**Selected excerpt:**
---

"Reefer Madness" (photo: Hulton Archive/Getty Images)
Charles Pierce Esquire
Not far from this very keyboard there is a marijuana store. It is the size of a Target, all white and glass, and from the street, it looks like a place where you’d go to buy modern kitchen appliances or high-end electronics.
Every time I walk by it—and yes, I walk by it—I think back to when weed was sold in baggies by the ounce, usually by someone you knew, however casually. I knew a guy long ago who had a client list to die for: business leaders, bankers, entertainers (obviously), and more than a few regular clients up at the state house on Beacon Hill (which is probably why he never got busted).
On Thursday, the president of the United States called a partial truce on this particular front in our misbegotten "war on drugs." He issued an executive order that pardoned every person in federal custody for possession of marijuana.
He did so in a way that showed that he recognizes the absurdity at the heart of the dark burlesque of having people in prison for possessing a substance that is now legal all over the country. The president said:
“No one should be in jail just for using or possessing marijuana. It’s legal in many states, and criminal records for marijuana possession have led to needless barriers to employment, housing, and educational opportunities. And that’s before you address the racial disparities around who suffers the consequences. While white and Black and brown people use marijuana at similar rates, Black and brown people are arrested, prosecuted, and convicted at disproportionate rates. Too many lives have been upended because of our failed approach to marijuana. It’s time that we right these wrongs.”

---

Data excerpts

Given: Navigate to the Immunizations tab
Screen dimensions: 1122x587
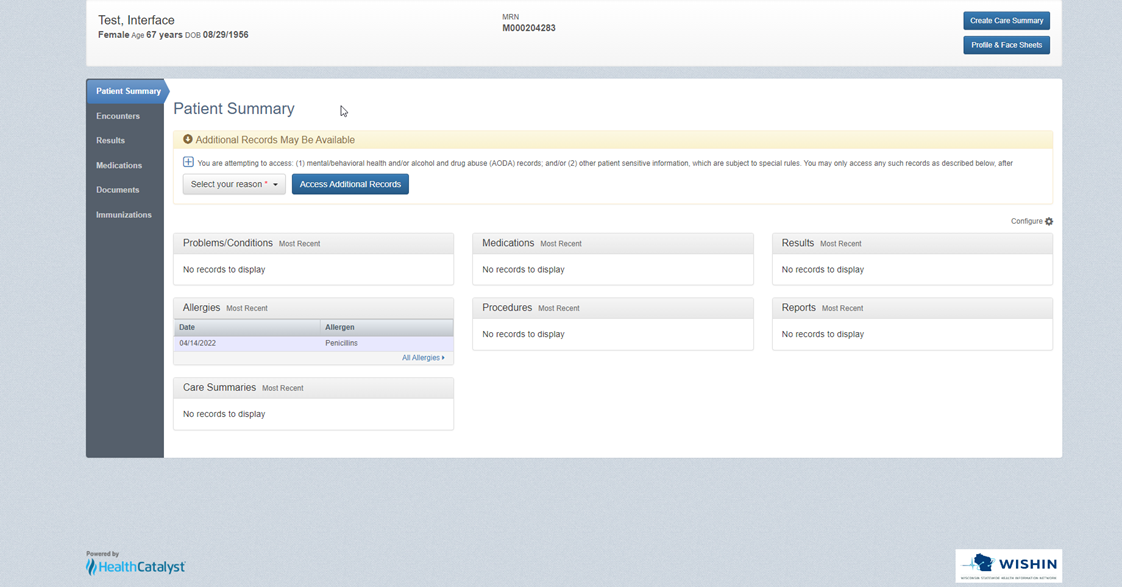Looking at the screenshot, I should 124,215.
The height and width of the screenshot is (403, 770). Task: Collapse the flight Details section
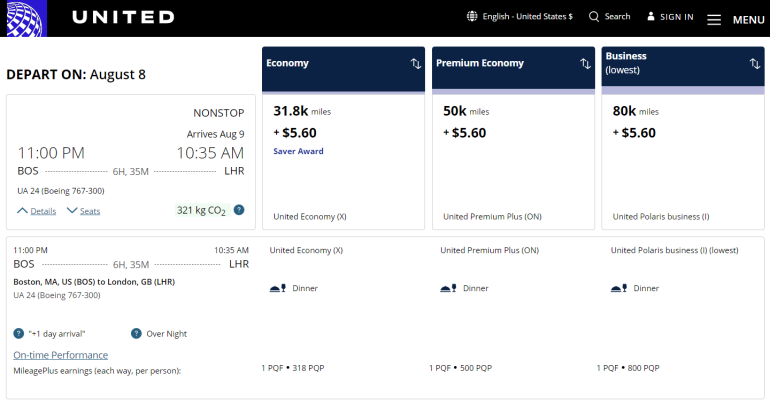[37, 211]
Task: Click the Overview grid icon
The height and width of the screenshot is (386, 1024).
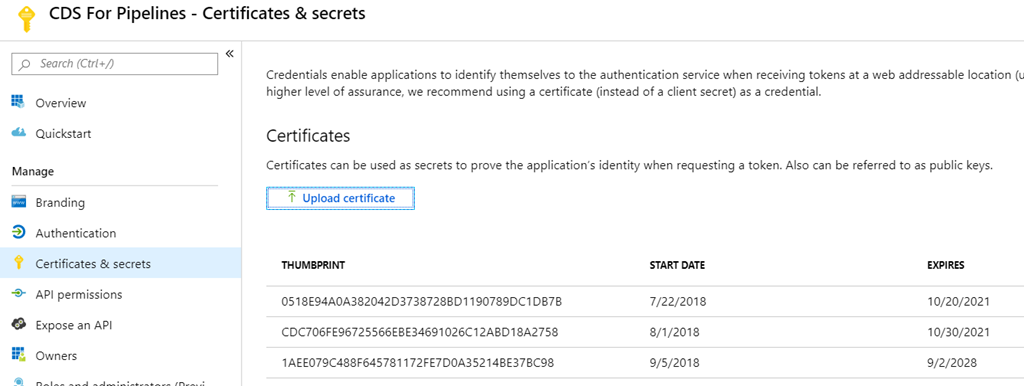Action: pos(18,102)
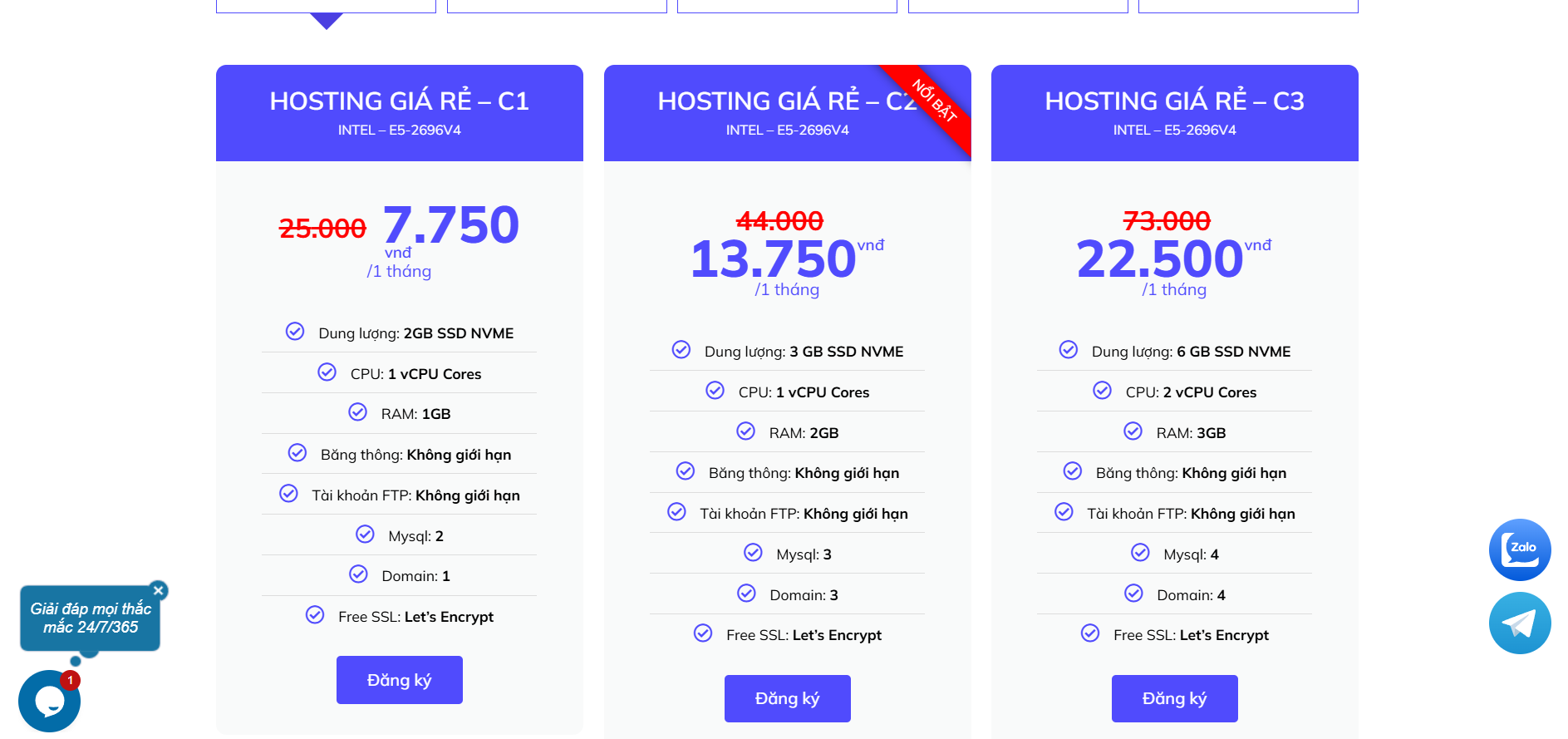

---

**Tasks to complete:**
- A) In the article on marijuana pardons, what did the president's executive order do?
- B) Reproduce the part of the article on marijuana pardons that begins at the words "Every time I" and stops after the words "possession of marijuana.".
These lines have nothing to do with the article on marijuana pardons.

**Exercise answers:**
- A) It pardoned every person in federal custody for possession of marijuana.

- B)
Every time I walk by it—and yes, I walk by it—I think back to when weed was sold in baggies by the ounce, usually by someone you knew, however casually. I knew a guy long ago who had a client list to die for: business leaders, bankers, entertainers (obviously), and more than a few regular clients up at the state house on Beacon Hill (which is probably why he never got busted).
On Thursday, the president of the United States called a partial truce on this particular front in our misbegotten "war on drugs." He issued an executive order that pardoned every person in federal custody for possession of marijuana.